S'agissant de l'obligation de quitter le territoire français :
- elle est illégale à raison de l'illégalité du refus de titre de séjour ;
- elle est insuffisamment motivée ;
- elle comporte pour sa situation personnelle des conséquences d'une exceptionnelle gravité.
Par un mémoire en défense, enregistré le 3 juin 2020, le préfet de l'Aube conclut au rejet de la requête.
Il fait valoir que les moyens soulevés par le requérant ne sont pas fondés.
Mme A... D..., épouse E... a été admise au bénéfice de l'aide juridictionnelle totale par une décision en date du 7 avril 2020.
Vu les autres pièces du dossier.
Vu :
- la convention européenne des droits de l'homme et des libertés fondamentales ;
- l'accord franco-marocain du 14 et 15 août 1957 ;
- le code de l'entrée et du séjour des étrangers et du droit d'asile ;
- la loi n° 91-647 du 10 juillet 1991 ;
- le code de justice administrative.
Les parties ont été régulièrement averties du jour de l'audience.
Le président de la formation de jugement a dispensé le rapporteur public, sur sa proposition, de prononcer des conclusions à l'audience.
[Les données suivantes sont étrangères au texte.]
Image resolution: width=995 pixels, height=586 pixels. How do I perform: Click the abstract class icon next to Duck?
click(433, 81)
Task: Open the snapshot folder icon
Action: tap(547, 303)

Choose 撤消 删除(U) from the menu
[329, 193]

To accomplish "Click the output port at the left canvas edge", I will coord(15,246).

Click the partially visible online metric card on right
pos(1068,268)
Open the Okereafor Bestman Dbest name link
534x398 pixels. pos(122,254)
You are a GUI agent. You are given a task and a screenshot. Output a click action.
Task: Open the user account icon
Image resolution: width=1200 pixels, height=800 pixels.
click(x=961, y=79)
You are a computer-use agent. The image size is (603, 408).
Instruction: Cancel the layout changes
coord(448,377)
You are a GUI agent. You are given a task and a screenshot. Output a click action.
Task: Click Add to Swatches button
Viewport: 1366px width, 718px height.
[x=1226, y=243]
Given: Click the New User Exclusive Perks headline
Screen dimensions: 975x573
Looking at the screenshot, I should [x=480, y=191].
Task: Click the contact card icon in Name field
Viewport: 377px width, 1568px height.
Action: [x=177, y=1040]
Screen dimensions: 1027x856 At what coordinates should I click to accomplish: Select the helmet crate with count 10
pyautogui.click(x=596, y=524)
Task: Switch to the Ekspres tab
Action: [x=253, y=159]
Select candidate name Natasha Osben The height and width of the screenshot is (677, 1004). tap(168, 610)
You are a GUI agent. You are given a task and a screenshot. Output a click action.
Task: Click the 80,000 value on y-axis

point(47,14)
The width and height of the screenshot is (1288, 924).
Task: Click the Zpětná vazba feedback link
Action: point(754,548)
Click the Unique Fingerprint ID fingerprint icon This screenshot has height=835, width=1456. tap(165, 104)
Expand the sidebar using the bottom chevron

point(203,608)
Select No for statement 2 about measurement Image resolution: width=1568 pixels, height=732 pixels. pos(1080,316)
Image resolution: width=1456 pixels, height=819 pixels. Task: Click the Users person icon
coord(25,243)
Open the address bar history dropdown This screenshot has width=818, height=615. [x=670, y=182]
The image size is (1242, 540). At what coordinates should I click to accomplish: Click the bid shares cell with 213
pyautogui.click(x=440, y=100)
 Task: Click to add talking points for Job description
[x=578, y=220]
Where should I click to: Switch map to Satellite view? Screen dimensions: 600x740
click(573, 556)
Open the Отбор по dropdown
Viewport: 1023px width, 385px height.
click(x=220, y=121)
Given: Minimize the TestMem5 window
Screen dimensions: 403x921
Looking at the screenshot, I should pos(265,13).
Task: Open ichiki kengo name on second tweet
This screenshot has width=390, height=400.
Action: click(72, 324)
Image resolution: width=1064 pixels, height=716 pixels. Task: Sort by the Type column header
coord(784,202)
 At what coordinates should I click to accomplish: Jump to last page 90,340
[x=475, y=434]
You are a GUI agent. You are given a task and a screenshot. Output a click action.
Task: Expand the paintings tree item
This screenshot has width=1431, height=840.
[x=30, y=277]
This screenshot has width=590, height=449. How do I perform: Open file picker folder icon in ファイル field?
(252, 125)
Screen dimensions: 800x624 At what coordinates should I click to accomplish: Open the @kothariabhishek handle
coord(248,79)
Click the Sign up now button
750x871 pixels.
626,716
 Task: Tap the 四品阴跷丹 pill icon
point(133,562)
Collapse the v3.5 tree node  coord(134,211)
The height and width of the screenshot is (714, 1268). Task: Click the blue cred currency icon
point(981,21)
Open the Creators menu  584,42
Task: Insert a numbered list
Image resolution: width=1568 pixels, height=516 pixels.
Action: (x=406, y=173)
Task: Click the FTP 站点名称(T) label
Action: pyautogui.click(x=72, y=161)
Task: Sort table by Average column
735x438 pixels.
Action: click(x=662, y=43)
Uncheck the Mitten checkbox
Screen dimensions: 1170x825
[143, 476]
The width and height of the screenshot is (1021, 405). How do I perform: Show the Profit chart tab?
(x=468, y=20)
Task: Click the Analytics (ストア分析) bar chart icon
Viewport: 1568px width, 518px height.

Le rapport de M. Favret, premier conseiller, a été entendu au cours de l'audience publique.
Considérant ce qui suit :
1. Mme F... A... D..., épouse E..., ressortissante marocaine, née le 12 septembre 1971, déclare être entrée en France en 2012, accompagnée de ses deux filles B... et Ikhlas. Après s'être soustraite à une mesure d'éloignement prononcée à son encontre le 28 octobre 2015, à la suite de deux demandes de titre de séjour pour raison de santé, elle a sollicité en vain l'asile le 15 novembre 2017, l'Office français de protection des réfugiés et apatrides (OFPRA) et la cour nationale du droit d'asile (CNDA) ayant rejeté sa demande par des décisions des 23 mars et 31 août 2018. Le 15 octobre 2018, l'intéressée a sollicité la délivrance d'un titre de séjour sur le fondement de l'article L. 313-14 du code de l'entrée et du séjour des étrangers et du droit d'asile. Par un arrêté du 26 juin 2019, le préfet de l'Aube a refusé de lui délivrer le titre de séjour demandé, l'a obligée à quitter le territoire français et a fixé le pays de destination. Mme A... D..., épouse E... fait appel du jugement du 7 novembre 2019 par lequel le tribunal administratif de Châlons-en-Champagne a rejeté sa demande d'annulation de cet arrêté.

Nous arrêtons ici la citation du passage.